I get what he means, when you start buying £1000 PPC cards for £400 A4000/030s etc etc you still will be limited with something as simple as browsing certain modern websites with problems. So more is less as he kind of says.
I get what he says too...KISS principle. Keep it simple. Sometimes people can miss the elegance of a basic Amiga setup. You define your parameters more simply and take huge advantage of what can be done in those parameters.
Like look at the C64 scene...they have (mostly) a single, unchanged hardware setup that has remained the same across decades and millions of computers, and they've stretched it to the limit to do amazing things.
The more bits and bobs you add to your Amiga, the less compatible you make it with other Amigas and the more likely the house of cards is to fail.
I'm not against an expanded Amiga....I had an A2000 that was expanded almost to the maximum....but it became a real headache to keep running after a while, and I knew that when some of the rarer bits of hardware failed, I would have no way of replacing them. Whereas with a stock Amiga (maybe with a common 1/2MB RAM expansion and a simple hard drive) it's easy to find replacement parts.
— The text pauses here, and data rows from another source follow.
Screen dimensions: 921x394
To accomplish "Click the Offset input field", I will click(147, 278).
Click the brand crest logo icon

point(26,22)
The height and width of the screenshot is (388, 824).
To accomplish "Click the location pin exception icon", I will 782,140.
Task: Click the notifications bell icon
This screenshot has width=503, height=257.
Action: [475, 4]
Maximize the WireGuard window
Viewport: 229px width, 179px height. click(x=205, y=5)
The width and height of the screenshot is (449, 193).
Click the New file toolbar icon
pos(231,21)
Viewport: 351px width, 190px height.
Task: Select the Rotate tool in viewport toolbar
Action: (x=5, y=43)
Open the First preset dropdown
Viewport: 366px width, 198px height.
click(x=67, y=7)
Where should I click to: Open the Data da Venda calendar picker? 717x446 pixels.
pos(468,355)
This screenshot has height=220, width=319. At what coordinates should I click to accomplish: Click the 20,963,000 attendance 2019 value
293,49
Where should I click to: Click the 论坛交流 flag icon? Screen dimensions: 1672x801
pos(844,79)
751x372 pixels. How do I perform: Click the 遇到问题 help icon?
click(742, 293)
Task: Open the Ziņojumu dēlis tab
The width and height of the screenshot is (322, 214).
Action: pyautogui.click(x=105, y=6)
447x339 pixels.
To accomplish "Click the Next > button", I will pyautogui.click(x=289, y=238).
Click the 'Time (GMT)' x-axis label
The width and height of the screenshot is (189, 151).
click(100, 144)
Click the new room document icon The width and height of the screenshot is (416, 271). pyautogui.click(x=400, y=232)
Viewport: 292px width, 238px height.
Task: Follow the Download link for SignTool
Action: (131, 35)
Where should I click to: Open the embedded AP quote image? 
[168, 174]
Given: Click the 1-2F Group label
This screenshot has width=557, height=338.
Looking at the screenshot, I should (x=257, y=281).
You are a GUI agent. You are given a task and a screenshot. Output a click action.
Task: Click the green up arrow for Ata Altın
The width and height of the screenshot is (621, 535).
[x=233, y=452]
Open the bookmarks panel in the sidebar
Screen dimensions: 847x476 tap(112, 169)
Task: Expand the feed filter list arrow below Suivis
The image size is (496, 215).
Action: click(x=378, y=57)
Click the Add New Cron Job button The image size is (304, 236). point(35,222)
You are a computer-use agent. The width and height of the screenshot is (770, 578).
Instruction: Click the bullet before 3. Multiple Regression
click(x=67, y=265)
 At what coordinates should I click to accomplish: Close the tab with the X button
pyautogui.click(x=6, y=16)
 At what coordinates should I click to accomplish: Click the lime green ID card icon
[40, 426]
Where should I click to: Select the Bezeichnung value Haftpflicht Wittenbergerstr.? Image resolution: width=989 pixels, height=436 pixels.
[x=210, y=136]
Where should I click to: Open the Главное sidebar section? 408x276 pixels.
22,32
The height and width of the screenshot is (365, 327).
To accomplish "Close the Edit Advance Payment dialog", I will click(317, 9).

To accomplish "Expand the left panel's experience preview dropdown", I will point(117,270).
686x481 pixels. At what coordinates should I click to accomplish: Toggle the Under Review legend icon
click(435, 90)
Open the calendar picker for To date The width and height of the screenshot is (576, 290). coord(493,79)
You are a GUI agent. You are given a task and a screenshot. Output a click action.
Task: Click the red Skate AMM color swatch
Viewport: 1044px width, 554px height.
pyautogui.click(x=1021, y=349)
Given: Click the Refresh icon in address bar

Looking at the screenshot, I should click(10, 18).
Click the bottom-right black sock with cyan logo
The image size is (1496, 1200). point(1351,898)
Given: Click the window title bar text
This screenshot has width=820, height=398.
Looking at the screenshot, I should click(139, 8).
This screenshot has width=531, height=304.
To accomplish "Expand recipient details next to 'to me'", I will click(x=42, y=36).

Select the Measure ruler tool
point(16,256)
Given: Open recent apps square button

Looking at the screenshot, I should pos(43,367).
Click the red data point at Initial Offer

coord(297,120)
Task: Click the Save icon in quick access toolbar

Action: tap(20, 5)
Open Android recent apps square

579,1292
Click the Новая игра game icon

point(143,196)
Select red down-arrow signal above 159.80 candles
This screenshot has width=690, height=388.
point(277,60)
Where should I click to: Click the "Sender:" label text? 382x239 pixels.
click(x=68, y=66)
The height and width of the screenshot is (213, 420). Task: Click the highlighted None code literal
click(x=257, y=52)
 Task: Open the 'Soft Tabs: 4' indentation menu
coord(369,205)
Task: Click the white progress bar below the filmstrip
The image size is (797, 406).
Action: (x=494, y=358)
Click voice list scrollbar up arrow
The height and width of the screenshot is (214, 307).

A stock Amiga can really do a LOT of stuff if you stop trying to think about it as having to do everything a modern PC or MAC does and instead think of it as a creative tool for specific, unique uses....like a game programming platform (AMOS), or a pixel-art studio (DPAINT), or a music composition machine (Trackers).
Sometimes more is less. For instance....I record music. Back in the 1980s/90s I had only a simple setup that could do MIDI and I had to bounce tracks between two cassette tape decks to do overdubs of real instruments. Sometimes I rented a cassette four-track but that was IT. Still, I recorded tons of stuff and used that technology to its maximum.
Now I have a computer on my desktop that can record 128 tracks of audio, has about 100 effects to choose from, and can do more than most professional recording studios could do in the 1980 or early 1990s. But does that immense choice help me be more productive? Unfortunately no. Sometimes I find myself just overwhelmed with the amount of choice. I am constantly tweaking effects, timing, EQ, latency settings, etc. instead of doing actual music composition. I think a lot of musicians have experienced this.
Like I said in another thread, sometimes I feel like setting up a plain Amiga 500 again with a simple MIDI sequencer and a couple synths and drum machine and just go at it, writing music rather than tweaking.
I still love DAWs and expanded Amigas....I just am finding simple systems more and more beautiful now rather than disdaining them like I used to.